TASK ▸
Nothing in the copy should be a picture; everything else in the listing is to be restated exactly.
.....
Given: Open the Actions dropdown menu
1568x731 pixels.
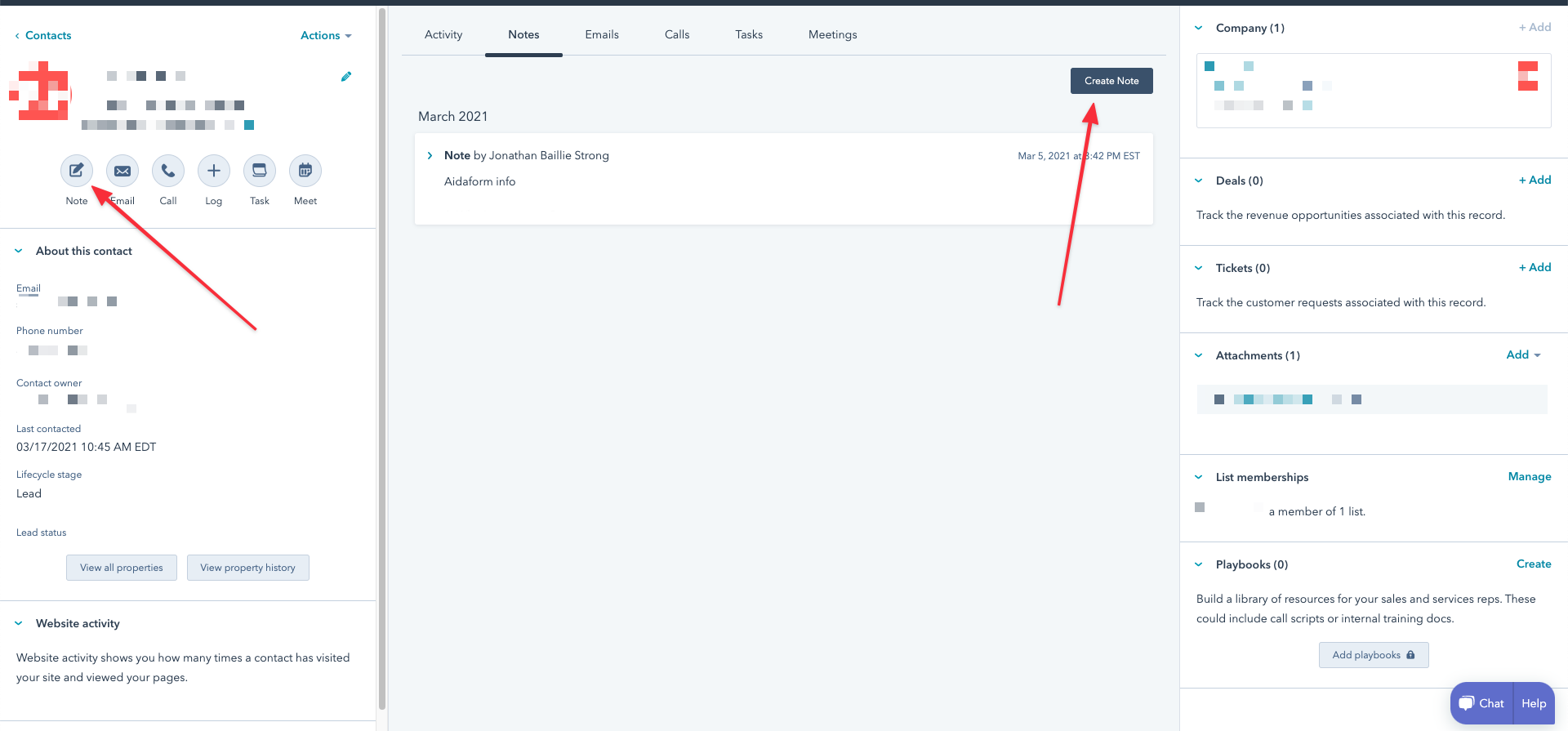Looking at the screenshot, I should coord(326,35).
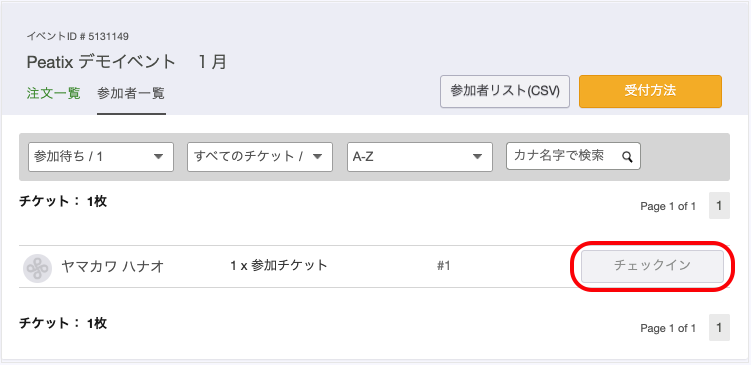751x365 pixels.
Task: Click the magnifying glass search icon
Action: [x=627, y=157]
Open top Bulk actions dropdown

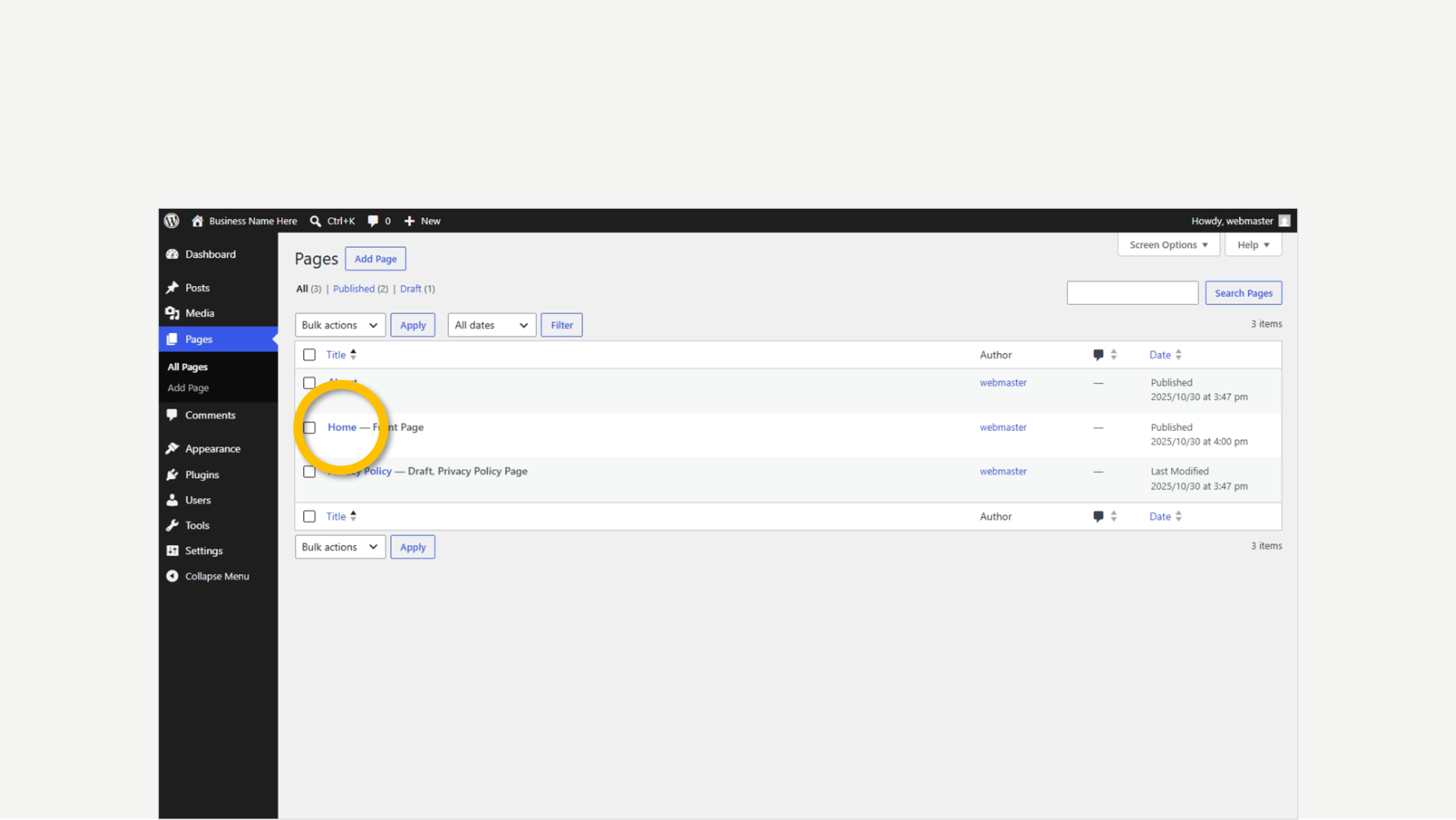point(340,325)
.....
ANSWER TO THE PROBLEM ▸
Given: Open the Actions dropdown menu
1568x731 pixels.
Looking at the screenshot, I should coord(326,35).
751x365 pixels.
Task: Click the magnifying glass search icon
Action: [x=627, y=157]
Open top Bulk actions dropdown

point(340,325)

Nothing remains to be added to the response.